(Excerpts from a dataset)
* * *

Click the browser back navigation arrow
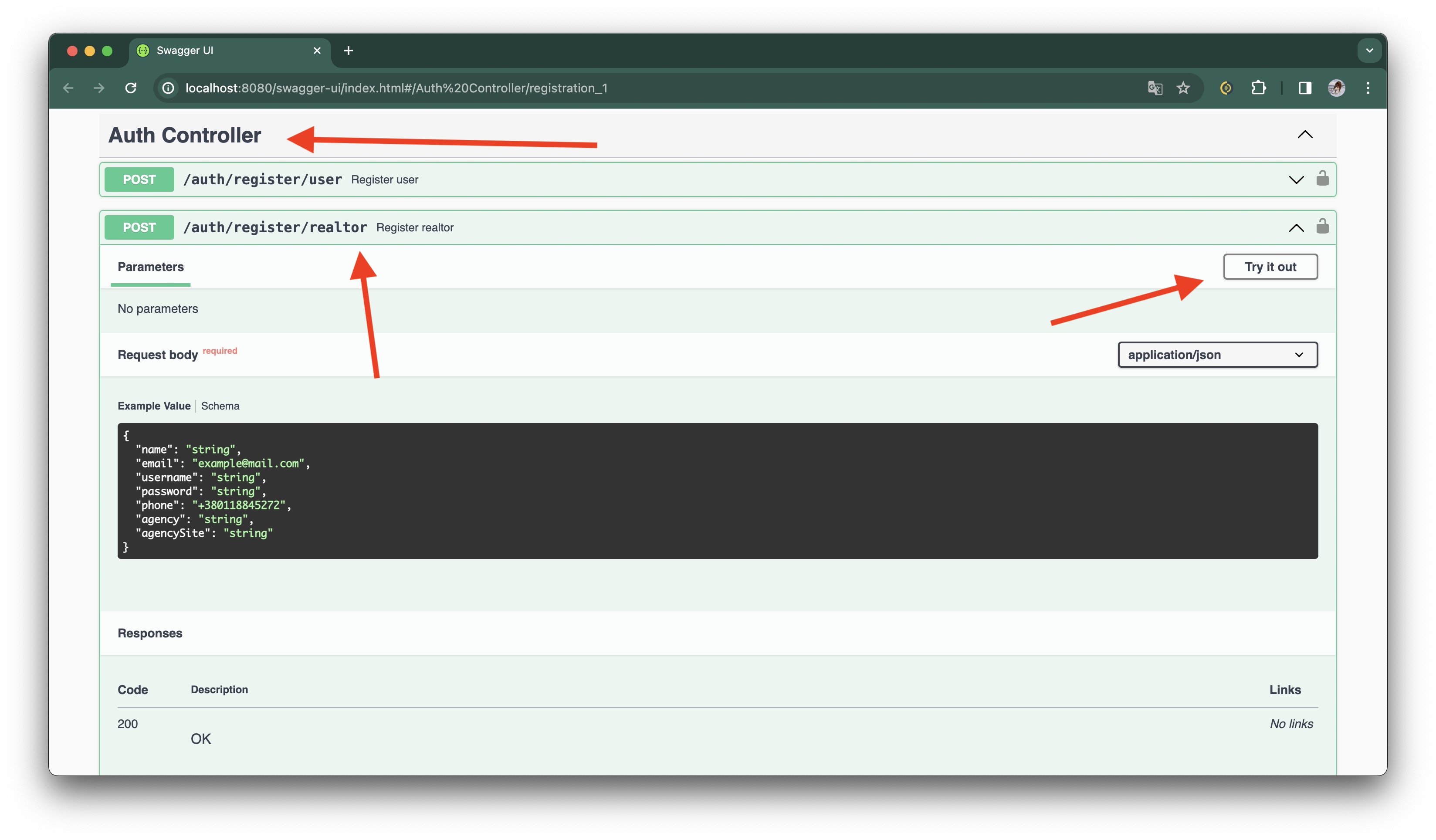The height and width of the screenshot is (840, 1436). 67,88
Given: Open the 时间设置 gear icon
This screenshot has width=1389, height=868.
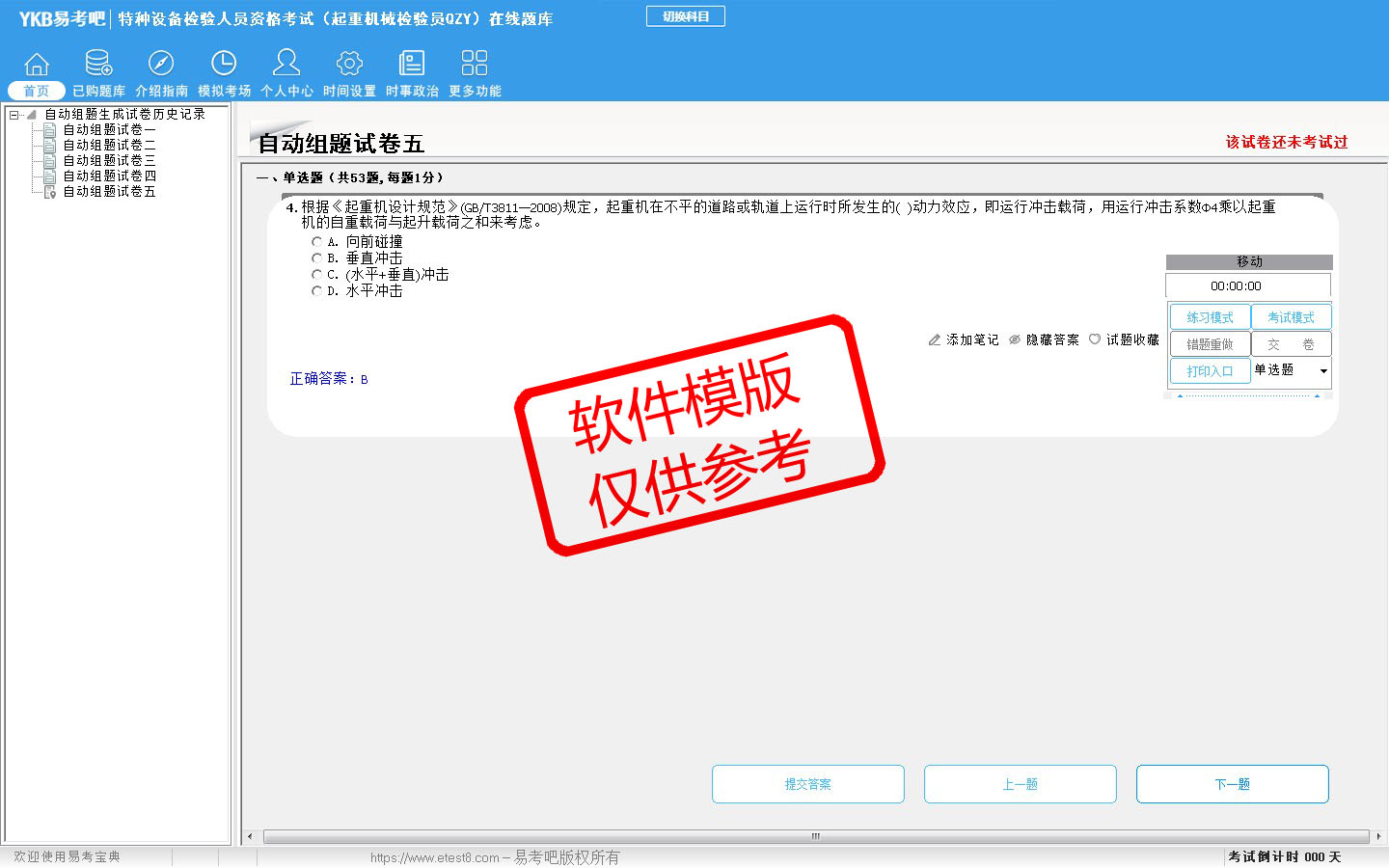Looking at the screenshot, I should (349, 65).
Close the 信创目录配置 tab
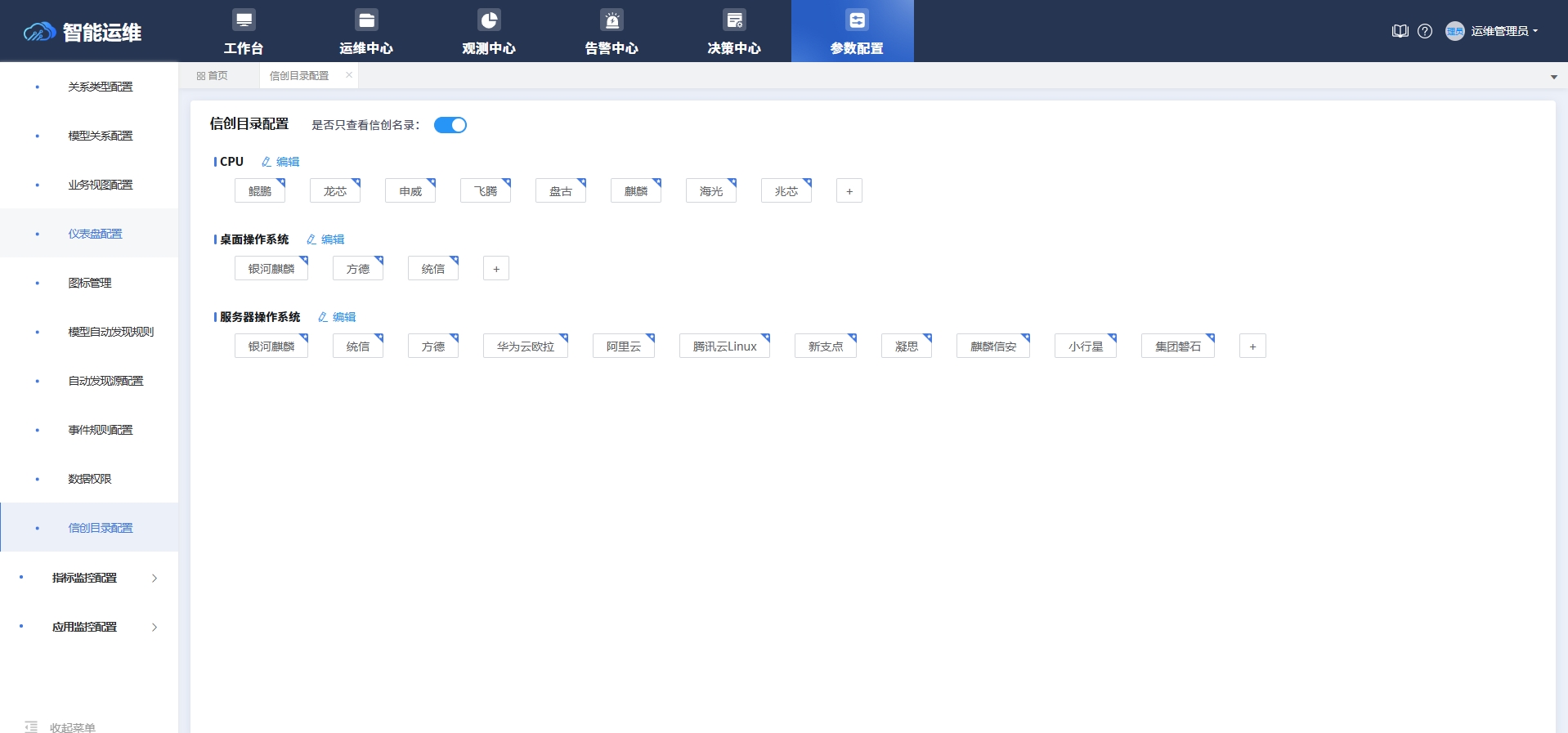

* * *

> _TASK DIRECTIONS_
Skip every picture and transcribe the data above exactly.

> _EXPECTED OUTPUT_
Click the browser back navigation arrow
The height and width of the screenshot is (840, 1436). 67,88
Given: Open the 时间设置 gear icon
This screenshot has width=1389, height=868.
Looking at the screenshot, I should (349, 65).
Close the 信创目录配置 tab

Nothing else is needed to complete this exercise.